Although no slaves were owned in England, slavery still existed in her colonies. In the West Indies the whip was freely used, and prior to the year 1820 no voice had been raised against the flogging of women on the plantations. In Scotland, down to the last year of the eighteenth century, colliers and salters were slaves and bound to their service for life, being bought and sold with the works at which they laboured. Although America had put down the slave-trade, she still owned slaves, and continued to traffic in them until the year 1863.

The history of legislation during the historic period shows that it has ever been in the interest of the rich against the poor, the strong against the weak. In France, at the beginning of the nineteenth century, liberty was extinct. “The rich man could purchase for money the power to destroy those whom he hated.”[264]

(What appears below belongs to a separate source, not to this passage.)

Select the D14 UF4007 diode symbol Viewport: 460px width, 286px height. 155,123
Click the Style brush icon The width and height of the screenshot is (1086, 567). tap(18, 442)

The lawmakers of the age which we are considering were gentlemen landowners, and as such were able to exercise their cupidity in a degree which precluded all idea of justice to the poorer classes. The abuses of government, the corn-laws, the enormous tax on salt and on the various necessities of life, show somewhat of the extent to which the poor were systematically robbed by the rich.

The law passed in 1350, at Bannockburn, regulating the movements of the British workingmen, and which prohibited combinations among them, was in force until 1824. The evident object of this law was to repress the labourer and deprive him of his just earnings. Although this enactment was known to be oppressive, the working-classes were not possessed of sufficient influence to cause its repeal.

In England, women with their children worked in coal pits, and in the darkness, on hands and feet, dragged about wagons fastened to their waists by chains. Of this Mr. Mackenzie says:

Children of six were habitually employed. Their hours of labour were fourteen to sixteen daily. The horrors among which they lived induced disease and early death. Law did not seem to reach to the depths of a coal-pit, and the hapless children were often mutilated and occasionally killed with perfect impunity by the brutalized miners among whom they laboured. There was no machinery to drag the coals to the surface, and women climbed long wooden stairs with baskets of coal upon their backs.

In the factories, also, as late as 1832 children of six years of age worked from thirteen to fifteen hours daily. If they fell asleep they were flogged. Sometimes through exhaustion they fell upon the machinery and were injured—possibly crushed,—an occurrence which caused little concern to any except the mothers, who had learned to bear their pangs in silence. These children, who were stunted in size and disposed to various acute diseases, were also scrofulous and consumptive. In 1832 the recruiting surgeon could find no men to suit his purpose in the manufacturing districts.

Throughout Europe, the prevailing idea concerning the management of criminals seems to have been vengeance. One would scarcely believe, except on trustworthy authority, that at the beginning of the nineteenth century the English criminal law recognized 223 capital offences. Indeed, so strong was the feeling in favour of severity that Edmund Burke said he could obtain the assent of the House of Commons to any law imposing the penalty of death. If one shot a rabbit he was hanged; if he injured Westminster Bridge he was hanged; if he appeared disguised on a public road he was hanged, and so on. The hanging of small groups was a common occurrence—children of ten years being sometimes among the condemned.[265]

A visit to the Five-Sided Tower in Nuremberg, in which are still preserved various instruments of human torture, will give an idea of the extreme cruelty practised upon political offenders and heretics a century ago.

The “Holy Alliance” of Austria, Prussia, and Russia, which was formed ostensibly to insure peace and establish justice, but which in reality was entered into to suppress free speech, check the growing liberties of the people, and strengthen the belief in the “divine right of kings,” shows the obstacles which had to be overcome before any principle of justice and humanity could take root.